Avondale is a village in New South Wales. It is located just west of Lake Illawarra.

History[edit]

In the early days Avondale had some fine cedar trees. A creek flowing through the land grant 'Avondale' became known as 'American Creek' after the American cedar cutters who cleared the land along it. In 1857 some traces of kerosene were found in the creek and shale was found on the mountain. In 1863 Edward and William Graham rented part of the Avondale estate and their brother had shale from their farm tested by the Government Analyst. "This test proved so satisfactory that he decided to open a shale mine and manufacture kerosene". (Cousins 1994, p. 182) See the Mount Kembla page for details on the Kerosene Works at American Creek.

Alpacas[edit]

In 1866 fourteen alpacas were purchased by one of the Osbornes. They travelled from Wingello in the highlands down the Bong Bong Road and seven weeks later were "now depasturing at Avondale, and apparently doing very well." (McDonald 1976, p. 41) Gradually the flock depleted due to the need for attention and lack of acclimatization and by 1880 all traces of the imported alpacas had gone.

Avondale farms[edit]

Avondale was part of Henry Osborne's large estate and dairying was its primary industry. See the Yallah history page for more information on early dairying in Avondale and Yallah.

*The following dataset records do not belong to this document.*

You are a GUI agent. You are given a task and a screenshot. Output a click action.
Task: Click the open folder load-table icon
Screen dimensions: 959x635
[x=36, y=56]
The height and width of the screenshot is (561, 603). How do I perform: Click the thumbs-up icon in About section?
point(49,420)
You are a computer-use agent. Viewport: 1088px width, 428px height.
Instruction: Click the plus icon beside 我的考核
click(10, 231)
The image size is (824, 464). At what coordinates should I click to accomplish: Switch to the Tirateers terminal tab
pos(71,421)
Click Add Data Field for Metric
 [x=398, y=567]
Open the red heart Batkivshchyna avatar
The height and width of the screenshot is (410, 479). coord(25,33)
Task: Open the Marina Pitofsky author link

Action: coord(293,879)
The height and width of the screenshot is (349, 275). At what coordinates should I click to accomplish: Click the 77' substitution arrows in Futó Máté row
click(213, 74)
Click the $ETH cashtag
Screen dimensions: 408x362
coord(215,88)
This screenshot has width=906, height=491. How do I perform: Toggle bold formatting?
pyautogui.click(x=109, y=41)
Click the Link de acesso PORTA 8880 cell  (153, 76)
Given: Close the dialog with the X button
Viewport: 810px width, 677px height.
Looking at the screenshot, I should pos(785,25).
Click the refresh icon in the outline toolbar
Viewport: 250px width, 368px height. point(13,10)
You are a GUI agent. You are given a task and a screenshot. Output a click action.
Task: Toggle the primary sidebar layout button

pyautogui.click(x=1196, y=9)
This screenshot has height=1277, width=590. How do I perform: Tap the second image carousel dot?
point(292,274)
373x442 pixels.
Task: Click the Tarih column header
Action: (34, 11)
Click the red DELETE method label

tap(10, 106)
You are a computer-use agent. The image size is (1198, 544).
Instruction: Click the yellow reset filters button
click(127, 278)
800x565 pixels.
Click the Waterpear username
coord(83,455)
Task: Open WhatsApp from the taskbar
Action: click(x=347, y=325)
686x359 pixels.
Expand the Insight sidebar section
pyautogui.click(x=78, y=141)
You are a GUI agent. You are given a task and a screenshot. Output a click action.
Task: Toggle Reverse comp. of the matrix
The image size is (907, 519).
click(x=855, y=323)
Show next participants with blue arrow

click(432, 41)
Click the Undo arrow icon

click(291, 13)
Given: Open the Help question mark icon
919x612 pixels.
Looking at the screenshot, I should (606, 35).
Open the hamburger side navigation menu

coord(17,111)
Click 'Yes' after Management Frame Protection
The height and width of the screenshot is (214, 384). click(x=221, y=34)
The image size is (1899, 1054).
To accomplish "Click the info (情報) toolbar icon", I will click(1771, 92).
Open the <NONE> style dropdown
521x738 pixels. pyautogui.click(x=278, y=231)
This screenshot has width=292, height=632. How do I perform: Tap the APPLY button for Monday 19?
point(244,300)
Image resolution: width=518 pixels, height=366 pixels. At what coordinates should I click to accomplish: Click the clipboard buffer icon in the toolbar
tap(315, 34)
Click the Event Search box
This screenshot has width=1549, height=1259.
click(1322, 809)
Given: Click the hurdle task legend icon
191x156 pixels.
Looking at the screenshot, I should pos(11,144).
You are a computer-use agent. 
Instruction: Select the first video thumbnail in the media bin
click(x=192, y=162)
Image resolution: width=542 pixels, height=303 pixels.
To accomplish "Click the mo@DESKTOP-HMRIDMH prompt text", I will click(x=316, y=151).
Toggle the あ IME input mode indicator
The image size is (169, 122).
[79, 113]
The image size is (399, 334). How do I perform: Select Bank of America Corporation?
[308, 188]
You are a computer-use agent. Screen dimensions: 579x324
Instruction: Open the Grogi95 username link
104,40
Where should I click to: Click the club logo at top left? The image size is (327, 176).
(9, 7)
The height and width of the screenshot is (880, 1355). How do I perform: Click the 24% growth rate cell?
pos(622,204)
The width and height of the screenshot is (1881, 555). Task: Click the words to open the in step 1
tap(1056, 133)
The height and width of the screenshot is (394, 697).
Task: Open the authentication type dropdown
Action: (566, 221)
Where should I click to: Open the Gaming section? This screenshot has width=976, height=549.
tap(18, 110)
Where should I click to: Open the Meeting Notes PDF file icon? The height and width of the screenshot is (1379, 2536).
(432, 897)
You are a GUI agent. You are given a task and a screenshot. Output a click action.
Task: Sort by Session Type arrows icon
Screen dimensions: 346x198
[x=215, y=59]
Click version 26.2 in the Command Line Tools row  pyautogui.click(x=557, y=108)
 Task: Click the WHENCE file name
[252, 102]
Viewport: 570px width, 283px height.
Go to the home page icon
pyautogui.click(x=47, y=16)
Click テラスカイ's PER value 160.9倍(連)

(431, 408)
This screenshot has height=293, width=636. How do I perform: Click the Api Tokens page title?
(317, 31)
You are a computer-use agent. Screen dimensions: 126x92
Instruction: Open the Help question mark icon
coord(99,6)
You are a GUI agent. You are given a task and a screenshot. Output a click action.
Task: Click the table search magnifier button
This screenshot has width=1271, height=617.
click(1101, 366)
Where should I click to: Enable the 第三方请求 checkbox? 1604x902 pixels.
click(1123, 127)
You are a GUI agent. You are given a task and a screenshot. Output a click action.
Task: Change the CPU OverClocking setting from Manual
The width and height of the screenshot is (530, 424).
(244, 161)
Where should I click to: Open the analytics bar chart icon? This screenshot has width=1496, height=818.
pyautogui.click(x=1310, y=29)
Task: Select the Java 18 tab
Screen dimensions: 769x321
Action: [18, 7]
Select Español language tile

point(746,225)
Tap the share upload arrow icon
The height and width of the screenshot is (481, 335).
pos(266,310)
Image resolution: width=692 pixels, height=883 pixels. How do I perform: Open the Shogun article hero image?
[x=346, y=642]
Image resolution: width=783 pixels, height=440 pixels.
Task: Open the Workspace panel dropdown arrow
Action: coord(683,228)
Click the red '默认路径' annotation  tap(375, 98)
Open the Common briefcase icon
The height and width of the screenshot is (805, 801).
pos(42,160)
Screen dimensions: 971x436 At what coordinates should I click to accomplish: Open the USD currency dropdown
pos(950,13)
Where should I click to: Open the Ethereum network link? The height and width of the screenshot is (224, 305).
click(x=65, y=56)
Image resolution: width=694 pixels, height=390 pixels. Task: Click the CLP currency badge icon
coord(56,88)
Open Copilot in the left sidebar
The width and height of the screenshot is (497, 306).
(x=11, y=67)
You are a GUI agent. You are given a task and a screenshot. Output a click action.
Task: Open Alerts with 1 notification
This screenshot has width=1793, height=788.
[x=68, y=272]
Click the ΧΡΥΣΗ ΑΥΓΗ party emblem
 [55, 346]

In 1893, Henry Hill Osborne's executors put up the 'Avondale' farms for sale and most were sold at a price of 14 pounds per acre. Some of the purchasers included Thomas Armstrong, C. Heininger, George Thomas, James Dawes and E.R. Evans (McDonald 1976).

Coal mining[edit]

In 1911 Avondale mine was opened by the Illawarra Steam and Coal Company Limited. Four and a half miles of railway was to be built to the colliery (Illawarra Mercury, 1911). This colliery mined the Tongarra and Wongawilli coal seams, it closed in 1920 only to be reopened in 1939. It closed again in 1982 due to a loss of contract to supply coal to the Port Kembla Steelworks.

Huntley Colliery was a new colliery developed by the Joint Coal Board in 1952. It was purchased in 1951 by the Board and the Federal Government to meet the requirements of the new Tallawarra Power Station under construction (South Coast Times, 1952). Prior to its closure in 1989 about 2,300 tons of coal was mined a day at Huntley which worked the Wongawilli and Tongarra coal seams.

Avondale is now part of West Dapto, which will be developed and no farmland will be left.